De acordo com o texto sobre a crise na Volkswagen, qual foi o faturamento do grupo em 2023?

Texto:

• • • • •

As origens da crise na Volkswagen
29 de outubro de 2024A chefe do conselho de funcionários da Volkswagen, Daniela Cavallo, anunciou nesta segunda-feira (28/10) a notícia bombástica: ao menos três fábricas da montadora na Alemanha estão próximas de serem fechadas, e dezenas de milhares de postos de trabalho deverão ser cortados.
A notícia pegou de surpresa uma grande parte da opinião pública alemã, mas não os especialistas do setor. Um claro sinal de alerta já viera em setembro, quando a maior montadora de automóveis da Europa encerrou uma garantia de emprego que estava em vigor há cerca de 30 anos.
Entre a população, o anúncio causou comoção. "Nenhuma empresa simboliza tanto o milagre econômico, a prosperidade e a reputação global dos produtos made in Germany quanto a Volkswagen", comentou o presidente do instituto econômico DIW, Marcel Fratzscher.
Lucros em queda
No papel, a Volkswagen até que está bem. De acordo com o mais recente relatório anual, em 2023 o grupo até registrou um novo faturamento recorde, de cerca de 332,3 bilhões de euros – um aumento de 15,5%.
A maior fabricante de automóveis da Europa também registrou um aumento no lucro: o lucro operacional anual cresceu para cerca de 22,58 bilhões de euros. Em contraste com o forte crescimento das vendas, no entanto, esse foi um aumento de apenas 2%.
Para 2024, a previsão de lucro foi revisada para baixo, apesar de ainda estar claramente no positivo. Um dos motivos para isso é a queda nas vendas, um problema que também está afetando outros fabricantes de automóveis alemães.
Dependência do mercado chinês
E não há perspectivas de melhora. A forte dependência do setor automobilístico alemão em relação à China, onde ele realiza cerca de um terço de seus negócios, está se mostrando fatal. Durante anos, o mercado automobilístico daquele país garantiu um rápido crescimento e bons lucros.
Mas a situação mudou. No segundo trimestre de 2024, a Volkswagen vendeu quase um quinto a menos de carros na China. Os fabricantes chineses de carros elétricos, mais baratos e mais inovadores, estão agora superando claramente o desempenho da empresa sediada em Wolfsburg.
O mercado de vendas europeu, por si só, não consegue compensar isso. E as novas marcas da China, que crescem rapidamente no seu próprio país, estão agora chegando com força também à Europa, com carros elétricos que muitas vezes são tecnologicamente superiores aos europeus.

• • • • •

Dados fornecidos:
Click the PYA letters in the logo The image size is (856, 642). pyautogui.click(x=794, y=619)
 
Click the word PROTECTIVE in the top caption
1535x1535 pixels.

• • • • •

Resposta completa:
Cerca de 332,3 bilhões de euros, um recorde e um aumento de 15,5%.